WHAT IS EXPECTED: Everything from the line containing "Instruction: Select the Crop tool" to the last line of the records must be returned verbatim; nothing else belongs in the output.

--- INPUT Enclosed Below ---

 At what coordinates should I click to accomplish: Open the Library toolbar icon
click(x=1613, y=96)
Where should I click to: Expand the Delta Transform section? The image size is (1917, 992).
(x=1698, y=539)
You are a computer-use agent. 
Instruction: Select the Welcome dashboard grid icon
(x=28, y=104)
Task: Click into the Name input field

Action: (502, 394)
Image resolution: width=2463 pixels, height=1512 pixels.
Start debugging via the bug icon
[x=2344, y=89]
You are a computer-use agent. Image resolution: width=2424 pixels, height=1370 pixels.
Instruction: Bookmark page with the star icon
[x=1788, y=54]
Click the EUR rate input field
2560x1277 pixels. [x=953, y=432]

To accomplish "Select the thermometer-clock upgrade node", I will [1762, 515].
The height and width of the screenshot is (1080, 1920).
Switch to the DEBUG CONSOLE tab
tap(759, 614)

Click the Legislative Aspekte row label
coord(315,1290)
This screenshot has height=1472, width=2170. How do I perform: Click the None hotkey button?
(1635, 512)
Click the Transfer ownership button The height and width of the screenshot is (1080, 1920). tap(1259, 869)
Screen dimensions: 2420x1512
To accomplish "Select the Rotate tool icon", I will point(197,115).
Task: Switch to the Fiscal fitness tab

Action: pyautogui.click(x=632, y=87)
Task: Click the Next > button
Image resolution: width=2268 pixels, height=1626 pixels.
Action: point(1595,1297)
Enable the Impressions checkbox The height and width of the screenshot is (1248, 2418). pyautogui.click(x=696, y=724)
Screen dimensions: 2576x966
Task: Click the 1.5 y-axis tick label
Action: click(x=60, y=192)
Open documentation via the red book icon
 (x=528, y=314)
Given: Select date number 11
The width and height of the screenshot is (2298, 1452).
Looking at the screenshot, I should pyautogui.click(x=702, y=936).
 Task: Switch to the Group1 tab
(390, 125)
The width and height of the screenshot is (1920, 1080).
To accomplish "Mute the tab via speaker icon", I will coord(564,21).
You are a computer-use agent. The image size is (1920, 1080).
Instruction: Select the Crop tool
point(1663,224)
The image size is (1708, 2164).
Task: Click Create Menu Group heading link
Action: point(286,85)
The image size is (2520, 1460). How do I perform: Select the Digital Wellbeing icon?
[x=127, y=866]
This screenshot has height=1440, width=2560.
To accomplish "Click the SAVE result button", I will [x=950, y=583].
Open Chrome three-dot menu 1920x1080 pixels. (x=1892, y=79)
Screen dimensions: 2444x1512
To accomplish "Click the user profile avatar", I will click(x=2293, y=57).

--- End of Enclosed INPUT ---

WRITTEN SOLUTION:
Instruction: Select the Crop tool
point(1663,224)
The image size is (1708, 2164).
Task: Click Create Menu Group heading link
Action: point(286,85)
The image size is (2520, 1460). How do I perform: Select the Digital Wellbeing icon?
[x=127, y=866]
This screenshot has height=1440, width=2560.
To accomplish "Click the SAVE result button", I will [x=950, y=583].
Open Chrome three-dot menu 1920x1080 pixels. (x=1892, y=79)
Screen dimensions: 2444x1512
To accomplish "Click the user profile avatar", I will click(x=2293, y=57).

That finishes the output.